### GIVEN RECORDS
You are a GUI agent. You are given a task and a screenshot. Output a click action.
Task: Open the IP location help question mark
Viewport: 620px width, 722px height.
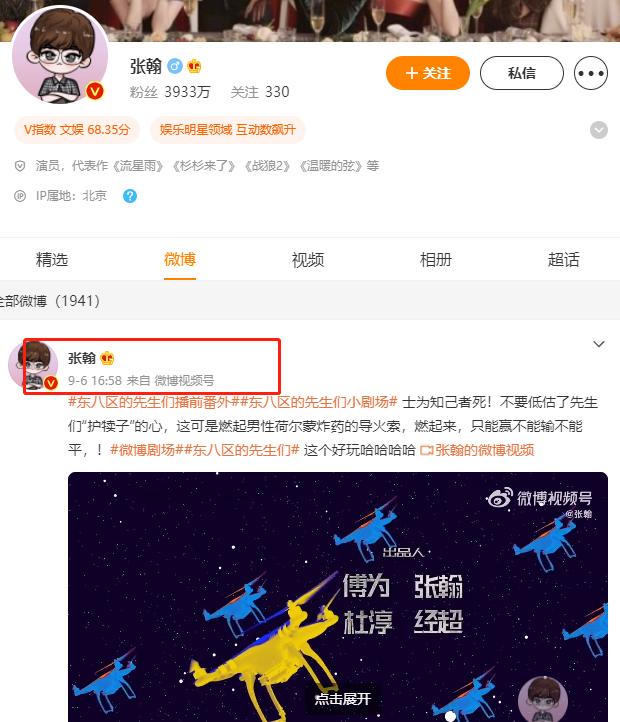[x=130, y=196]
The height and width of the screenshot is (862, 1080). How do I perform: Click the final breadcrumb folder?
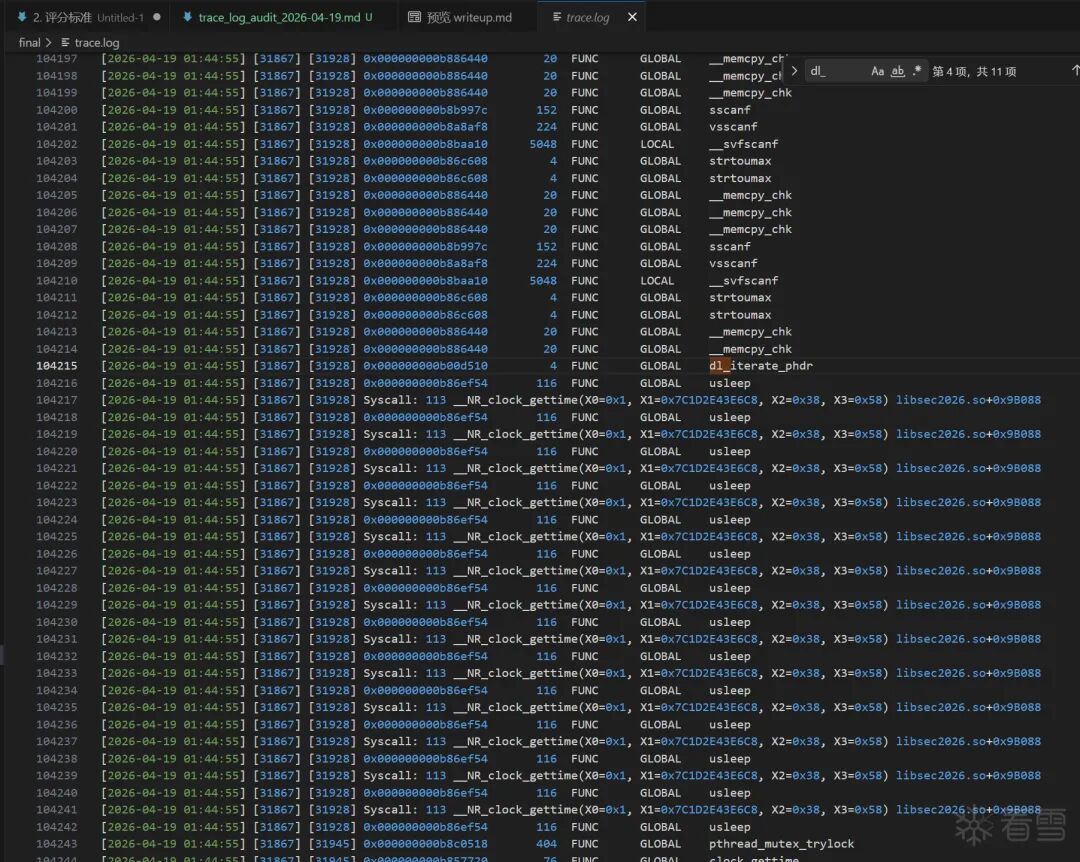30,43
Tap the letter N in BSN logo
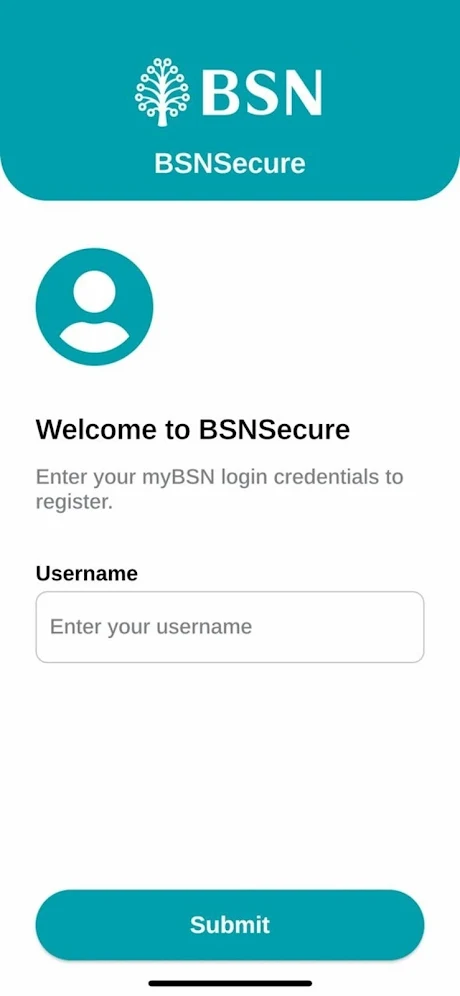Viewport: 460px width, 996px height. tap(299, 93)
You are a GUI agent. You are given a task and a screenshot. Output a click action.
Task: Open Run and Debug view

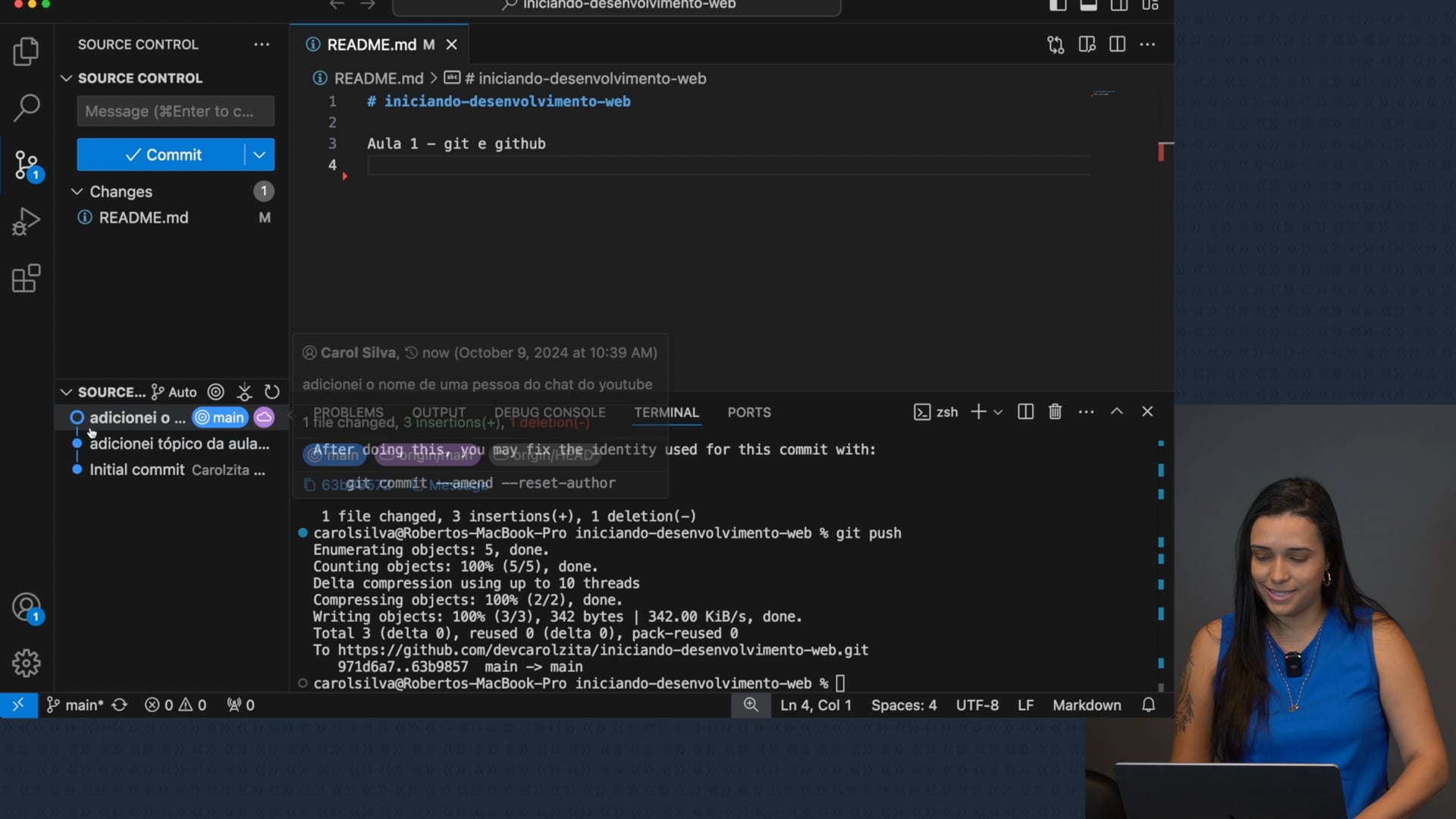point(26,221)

### SHORT PROBLEM
Rewrite all of the material above, changing every "screenshot" to "screen capture" and keeping everything else the same. Leave out the pictures.

### RESULT OF THIS TASK
You are a GUI agent. You are given a task and a screen capture. Output a click action.
Task: Open the IP location help question mark
Viewport: 620px width, 722px height.
[x=130, y=196]
The height and width of the screen capture is (862, 1080). How do I perform: Click the final breadcrumb folder?
30,43
Tap the letter N in BSN logo
Viewport: 460px width, 996px height. tap(299, 93)
You are a GUI agent. You are given a task and a screen capture. Output a click action.
Task: Open Run and Debug view

point(26,221)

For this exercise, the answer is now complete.